Practitioners who adopt this approach often report that meditation becomes something they actually enjoy rather than a discipline they feel obligated to endure. This enjoyment matters: it leads to consistency, and consistency compounds the benefits. A gentle ten-minute daily practice sustained over months will yield more insight than sporadic intense sessions undertaken with grim determination.
How Allowing Fits Into Eckhart Tolle's Teaching on Presence
For Tolle, who has long emphasized the power of being rather than doing, allowing in meditation represents a direct expression of his core teaching. Most human suffering arises from identification with the thinking mind and resistance to what is. Meditation, in this framework, isn't a technique to achieve something better; it's a recognition of the peace and awareness that already underlie all experience.
Allowing aligns with this perspective because it involves releasing the fictional story that something is wrong with your present experience. When you stop trying to force your mind into an imagined "perfect meditation state," you're freed to actually experience this moment as it is. And this moment, when met without resistance, naturally contains the clarity and peace that meditation practitioners seek.
Russell's approach, presented in his book How to Meditate Without Even Trying, translates this philosophical insight into straightforward practice. The genius lies in its simplicity: anyone, regardless of prior meditation experience or innate temperament, can access allowing. It requires no special equipment, no mystical belief, no years of training—only a willingness to stop struggling against your own mind.
Making Meditation Accessible and Sustainable
One of the most significant benefits of the allowing approach is that it removes a major barrier to meditation: the sense that you're "bad at it." People often quit meditation because they convince themselves they lack the ability to quiet their minds. But this belief misunderstands the purpose of practice. The mind doesn't need to be quiet for meditation to be effective; it needs to be allowed.
By reframing meditation not as achieving a special mental state but as allowing present-moment awareness to emerge naturally, Russell and Tolle make the practice accessible to restless minds, anxious practitioners, busy people, and anyone else who has felt that traditional meditation was somehow out of reach.

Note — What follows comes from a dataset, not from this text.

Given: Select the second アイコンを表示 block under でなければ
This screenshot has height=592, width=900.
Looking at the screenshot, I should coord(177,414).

Additionally, this approach integrates more seamlessly into daily life. If meditation is about allowing rather than concentrating, then moments of presence can emerge during everyday activities—washing dishes, walking, listening to someone speak. The practice becomes less about carving out sacred time and more about cultivating a quality of awareness that gradually permeates all experience.
Where to Go From Here
To begin experimenting with allowing in your own practice, set aside five to ten minutes and sit comfortably. Close your eyes or soften your gaze. Rather than trying to meditate "correctly," simply allow yourself to be present with whatever arises—sensations in the body, the quality of the breath, sounds in the environment, thoughts. When you notice the mind has wandered, gently return without judgment.

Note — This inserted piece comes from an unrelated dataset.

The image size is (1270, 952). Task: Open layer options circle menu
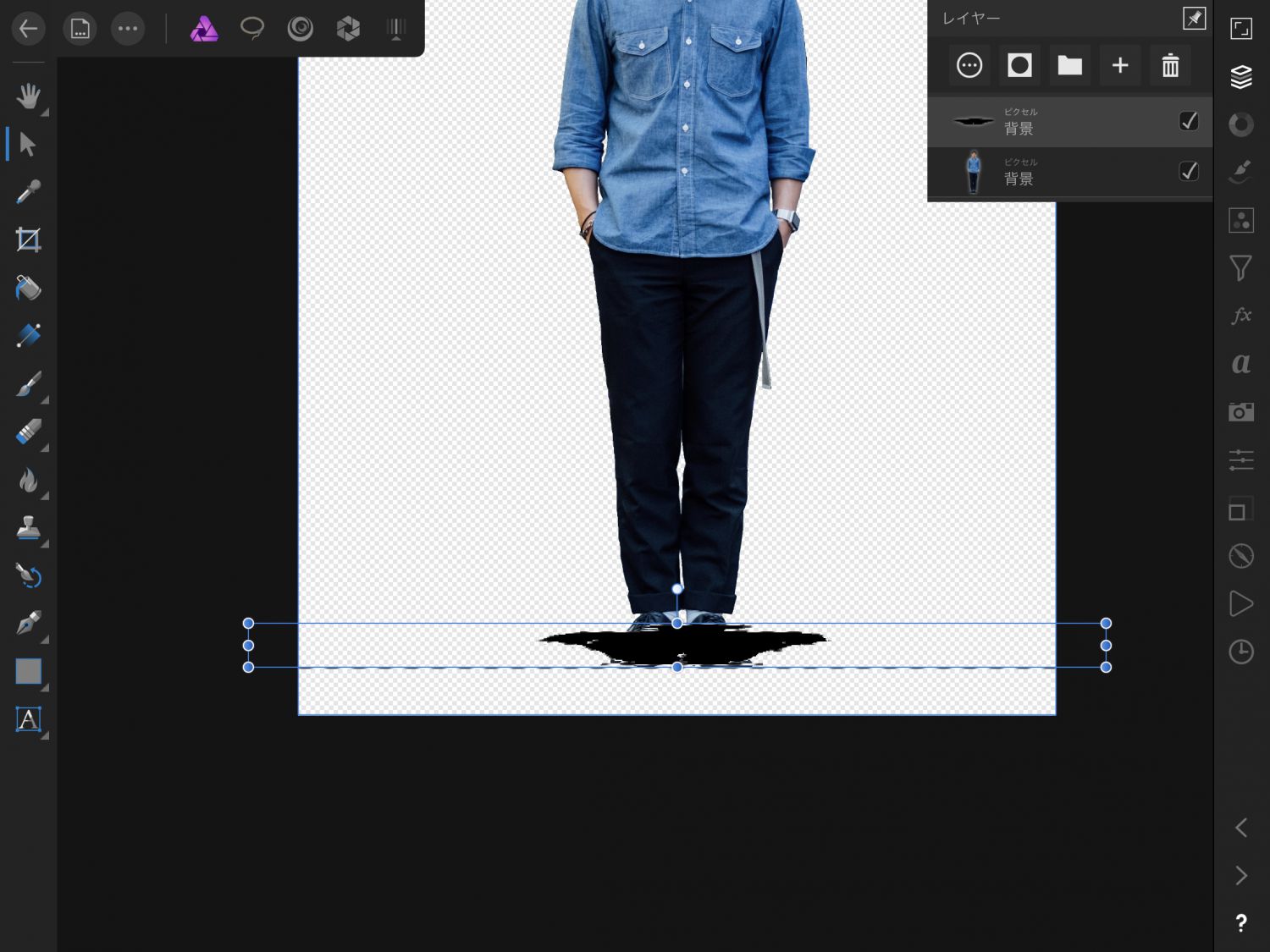coord(969,65)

The key is to release the internal standard you've been measuring yourself against. There is no "good" or "bad" meditation, only the simple practice of allowing and returning, over and over. As consistency builds, you'll likely notice that the mind settles more readily, that present-moment awareness becomes more accessible, and that the struggle with meditation itself softens and dissolves. Peter Russell's book How to Meditate Without Even Trying, selected by Eckhart Tolle for publication through New World Library's Eckhart Tolle Editions, offers detailed guidance for deepening this practice. The conversation between Tolle and Russell provides a foundation for understanding why allowing works and how to embody it in your own meditation.